渋沢栄一伝 幸田露伴作
新しいお札に渋沢栄一。イケメン吉沢亮が演じたドラマも観ていない。ビックリするほど大会社の創業に関わっていることは薄々聞いているが、具体的になにをしたのか、どんな人だったのかを知るために本書を手にした。
幸田露伴の独特な比喩も散見されるが、正直昔の文体で読みにくかった笑。
やたら人名、金額などが出て来て、渋沢栄一の交友関係の広さ、銭勘定の鋭さを表現するために事実を沢山並べ紹介してくれているものと思うが、読み飛ばす事で読書スピードがあがった。
この所幕末、明治維新に活躍した偉人の読書が続いている。風を読み、半歩先行く考え方。私利私欲を肥やすのでは無く、国益を増すために経済を立て直す経歴は尊敬に値する。官から民に移っても国のために仕事し続ける姿は素直に尊敬できる。かっこいい。

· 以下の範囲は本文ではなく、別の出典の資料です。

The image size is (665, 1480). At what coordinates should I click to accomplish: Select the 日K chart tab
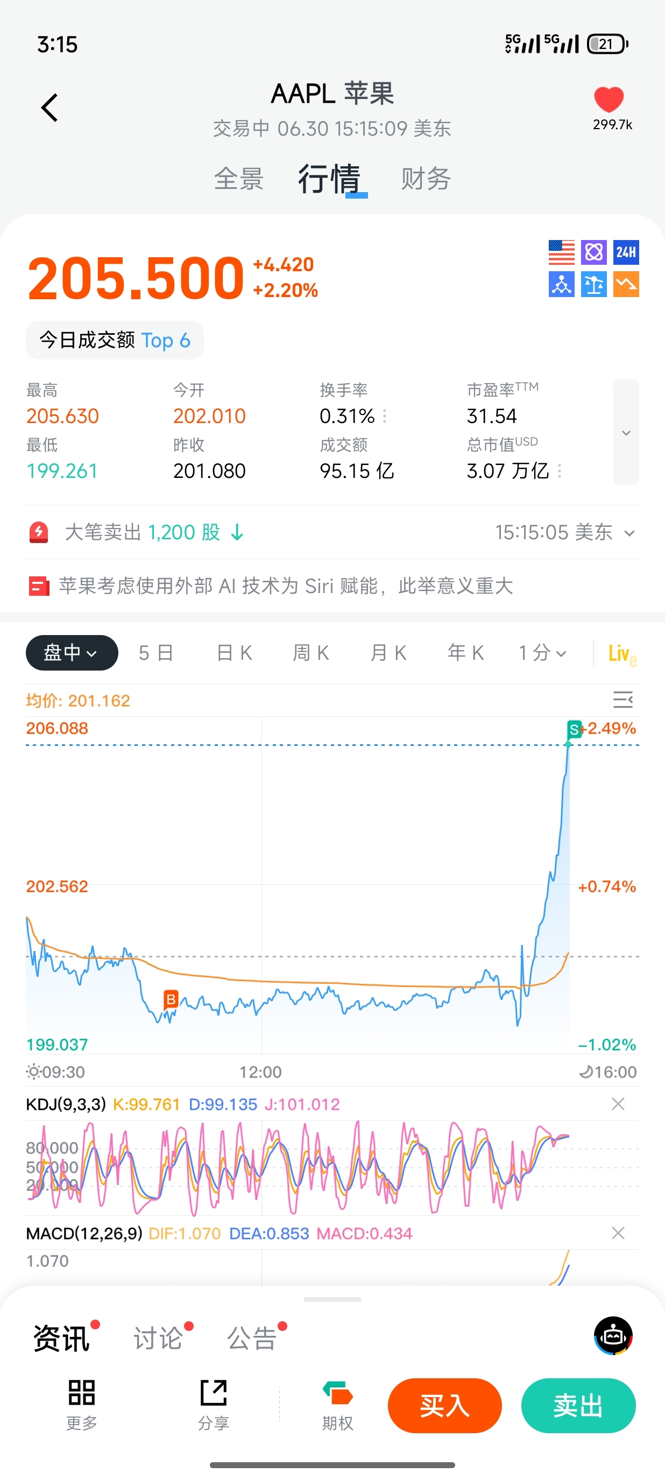click(234, 653)
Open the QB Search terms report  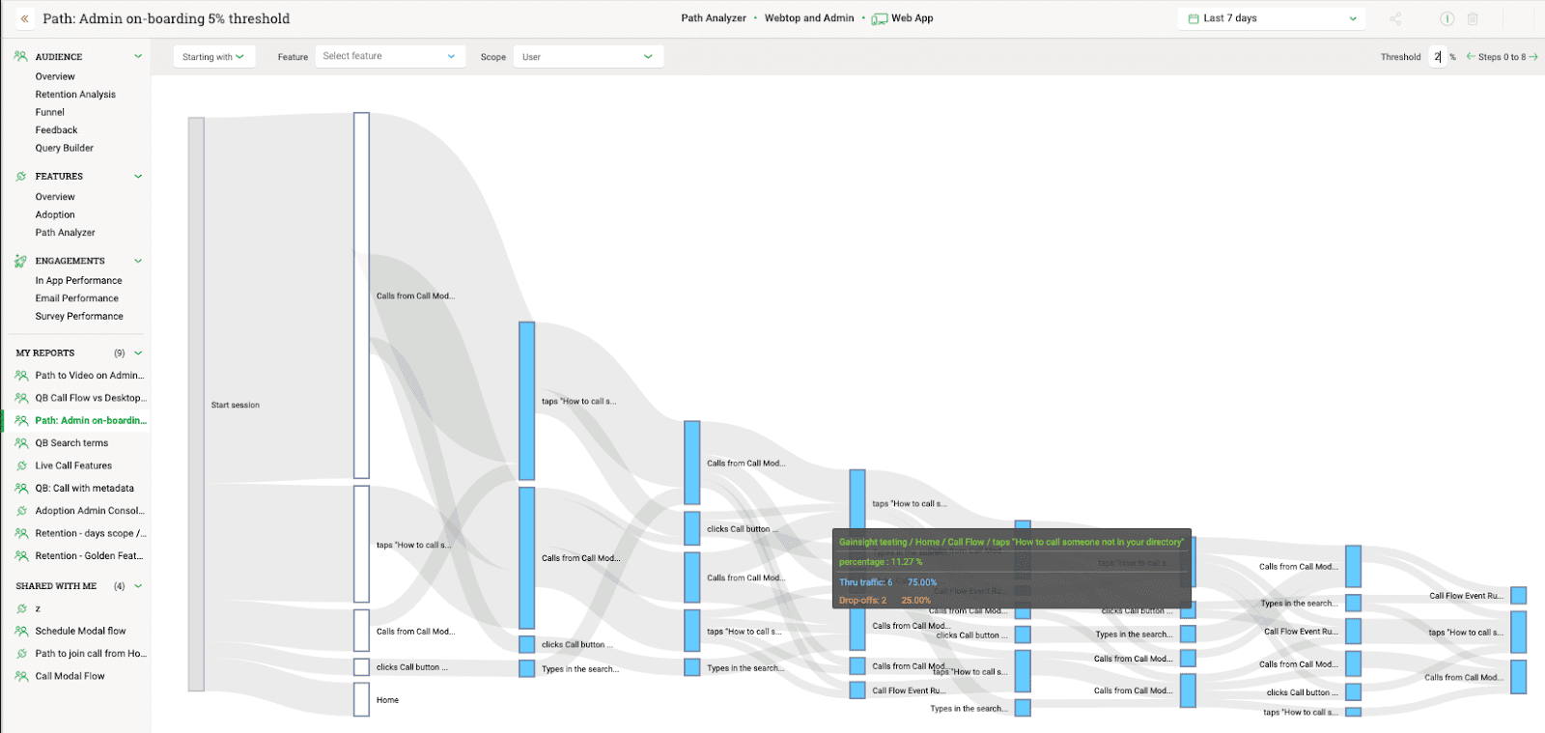point(71,443)
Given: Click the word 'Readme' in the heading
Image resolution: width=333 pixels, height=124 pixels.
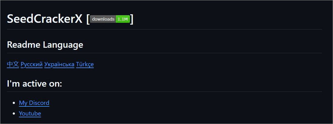Looking at the screenshot, I should pyautogui.click(x=24, y=45).
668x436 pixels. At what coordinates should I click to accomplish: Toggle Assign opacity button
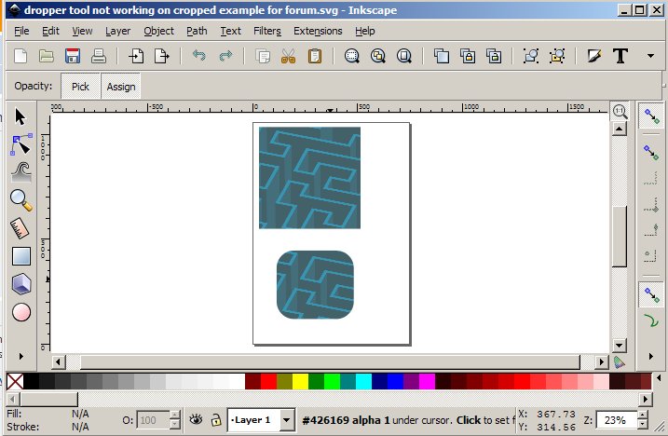point(121,87)
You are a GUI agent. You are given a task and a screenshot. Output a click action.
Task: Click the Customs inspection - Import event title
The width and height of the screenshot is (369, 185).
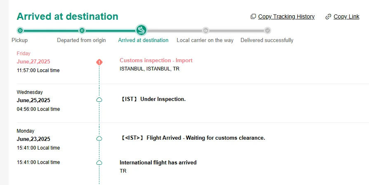coord(156,61)
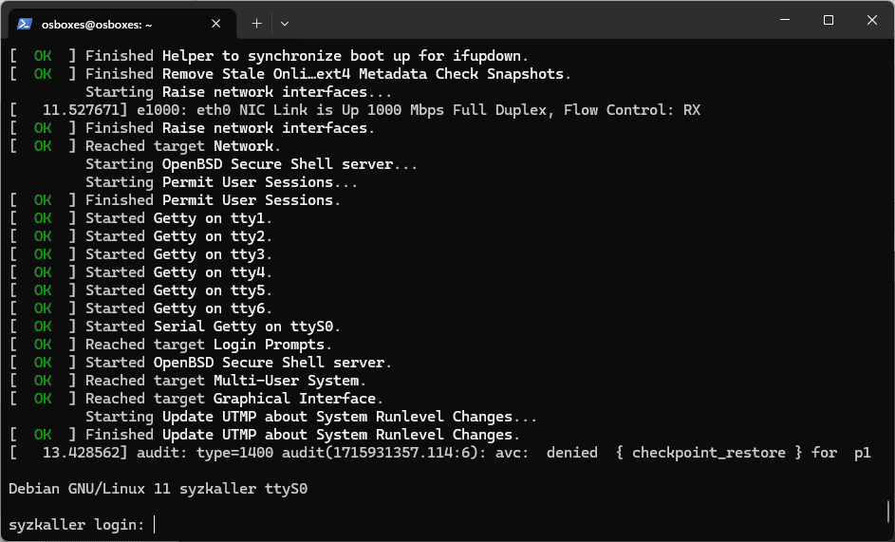Click the PowerShell icon in the tab
Image resolution: width=895 pixels, height=542 pixels.
click(26, 23)
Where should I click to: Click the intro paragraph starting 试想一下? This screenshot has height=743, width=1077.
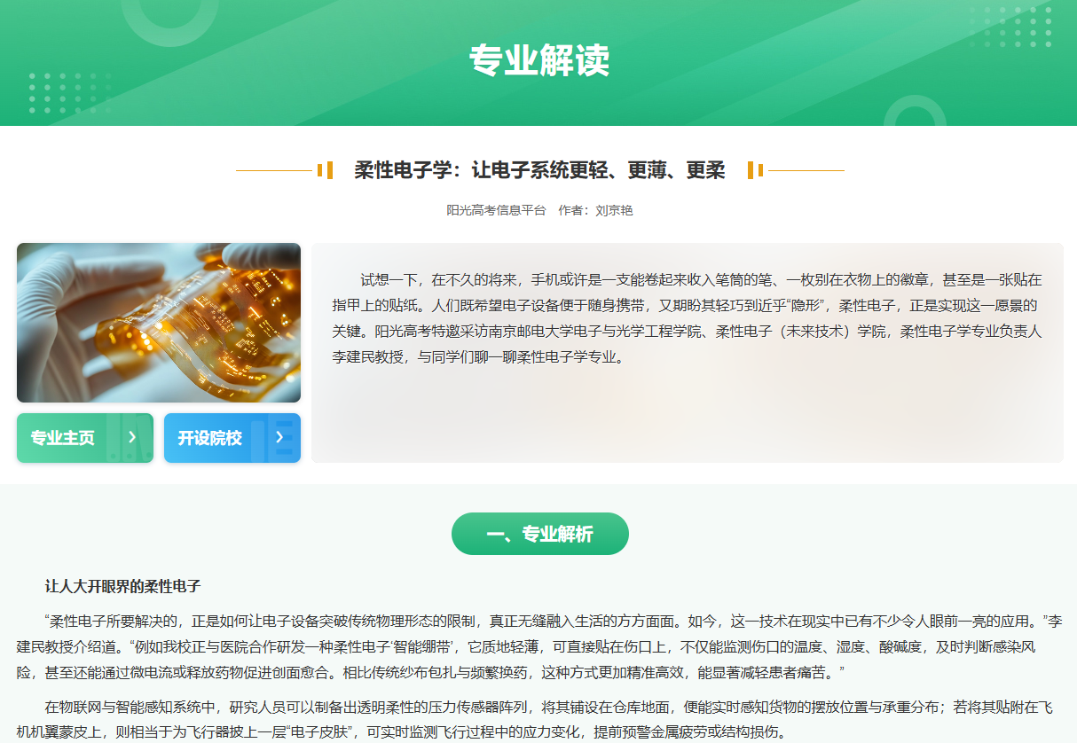pyautogui.click(x=687, y=319)
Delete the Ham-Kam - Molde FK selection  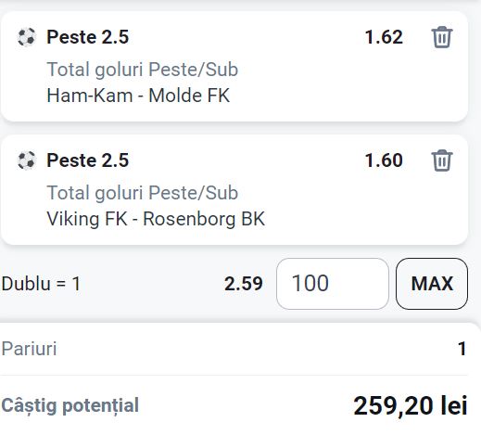(442, 37)
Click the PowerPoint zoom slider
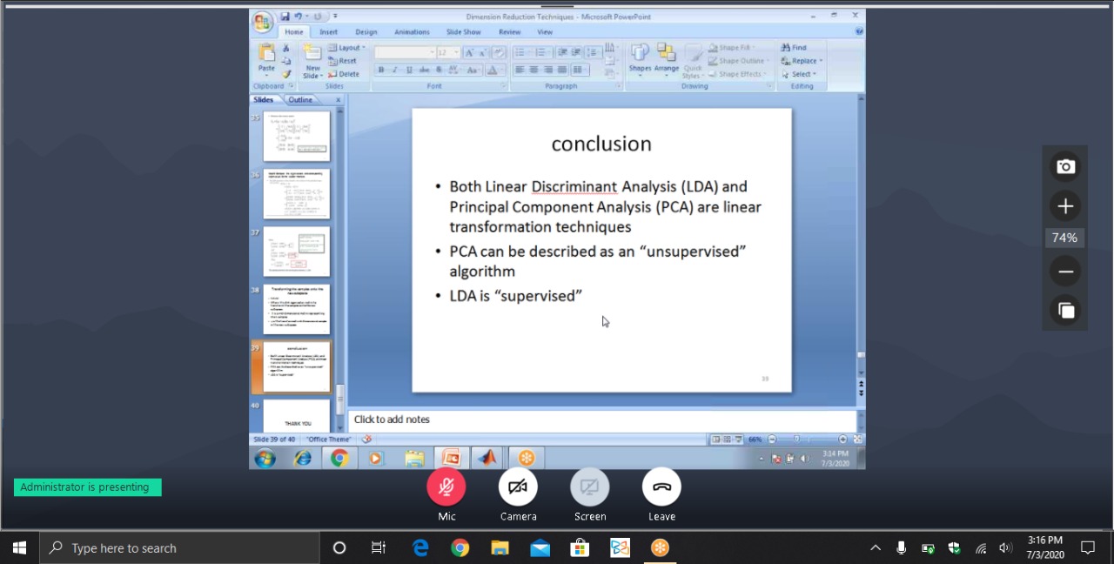Image resolution: width=1114 pixels, height=564 pixels. (x=807, y=440)
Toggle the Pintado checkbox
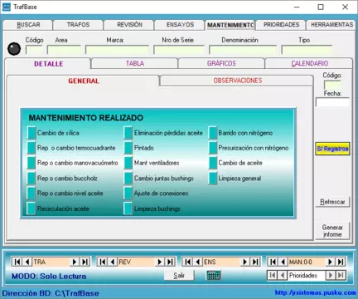The height and width of the screenshot is (299, 358). point(128,148)
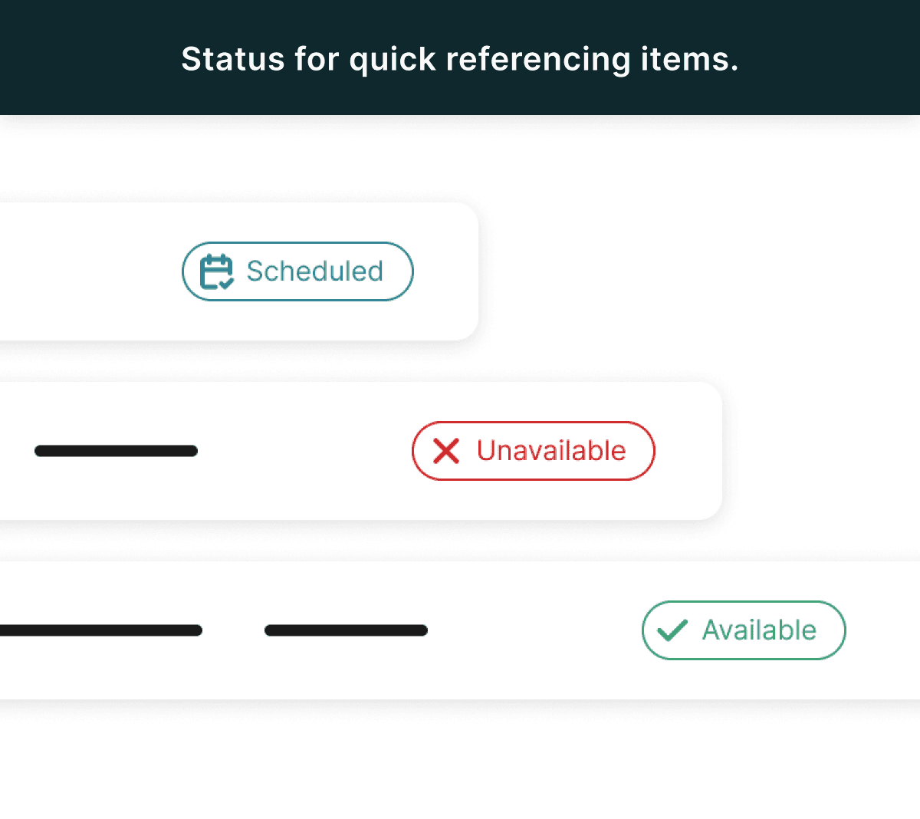Click the word "referencing" in the header banner

[538, 60]
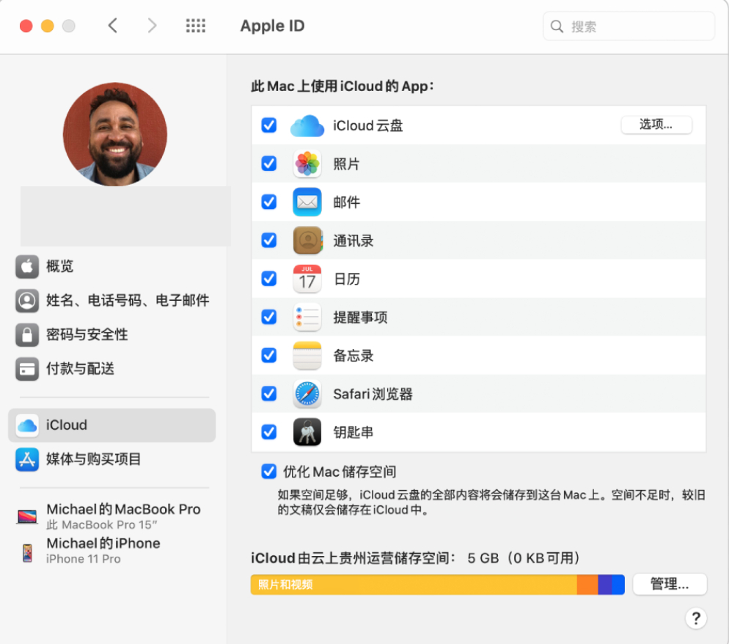Open 媒体与购买项目 in the sidebar

(93, 459)
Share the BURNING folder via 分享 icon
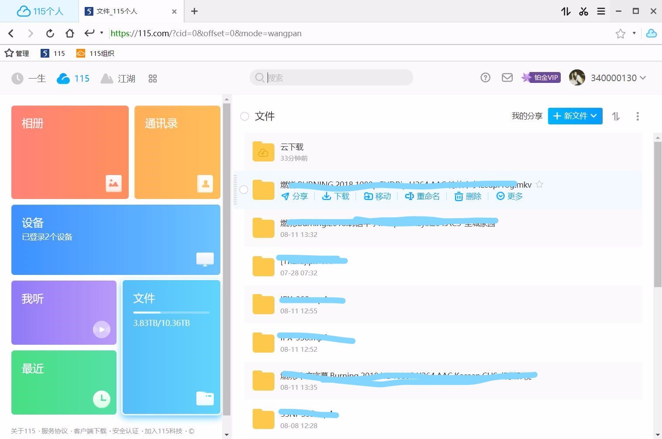The width and height of the screenshot is (662, 439). point(295,196)

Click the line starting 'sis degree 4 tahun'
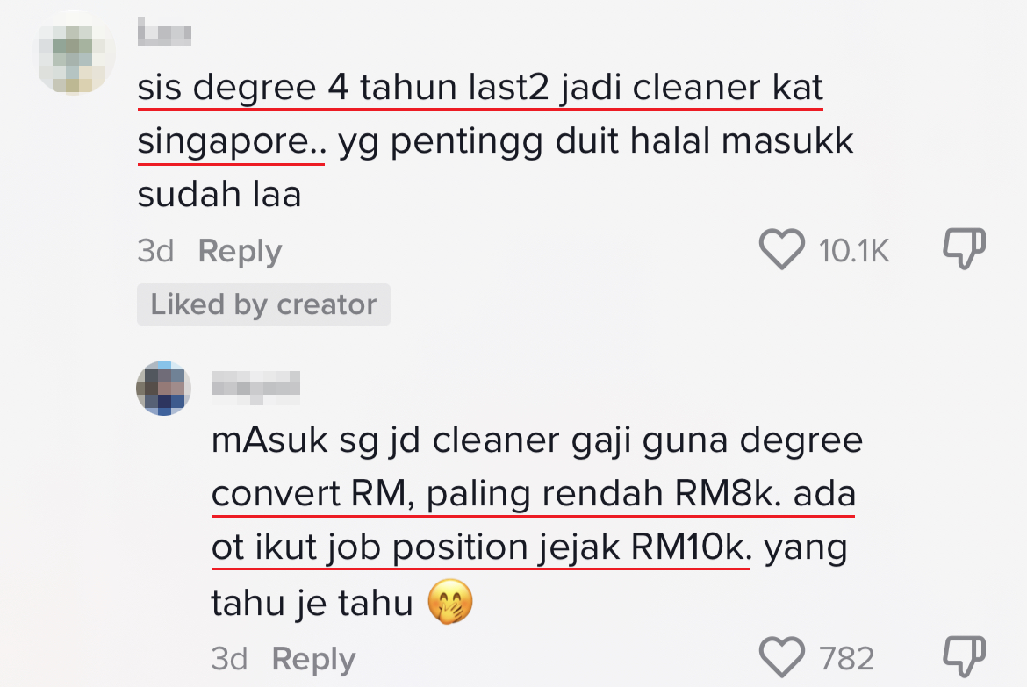pos(480,89)
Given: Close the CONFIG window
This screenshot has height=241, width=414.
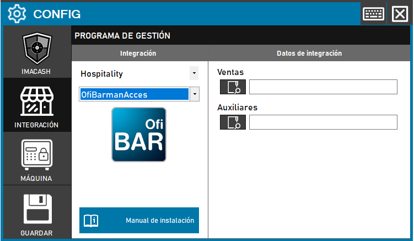Looking at the screenshot, I should (399, 13).
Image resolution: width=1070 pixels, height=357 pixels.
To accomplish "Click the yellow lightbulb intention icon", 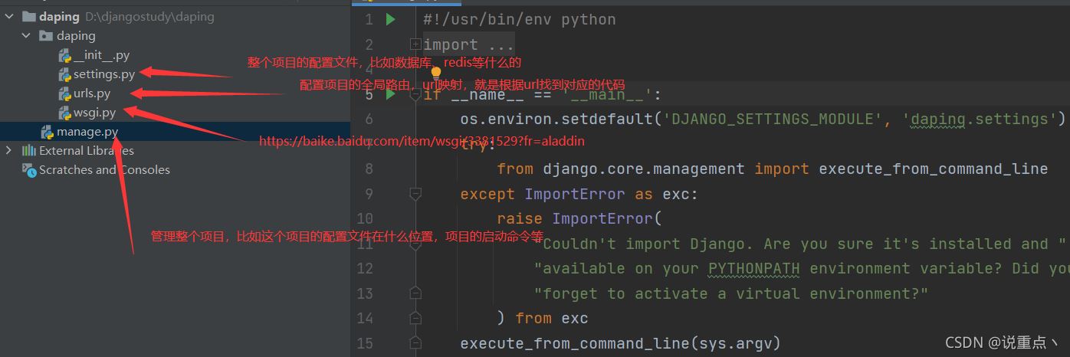I will tap(436, 74).
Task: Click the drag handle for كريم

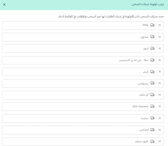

本書を読み終えた感想だが、収支をコントロールする感覚がいかに大事か思い知らされる。幕末の狂った経済状況を改善するために税制を改め、良質の紙幣を作るために製紙会社、銀行を立ち上げる。自分のオリジンでもある綿紡業で工場を設立、後には良質の原材料を輸入するため海上輸送を国内に立ち上げ、諸外国を追放し保健会社も立ち上げ各事業と結びつける。工場設立に当たっては火事による被害を最小限にするため煉瓦を焼く仕事も助成し、ガス灯を街中に配置する為にガス会社も創立する。造船所に関しては我が社の起源である造船会社の会長を勤め、現在ではコンペティターであるM社創立者と私欲を肥やすか、国力を増すかの戦いもあったようでニヤリとする。
2024年、風の時代。色々な価値観が大きく変わると思われる。時代の風を読み、全ての事業に関わる偉業を達成した渋沢栄一氏に敬礼です。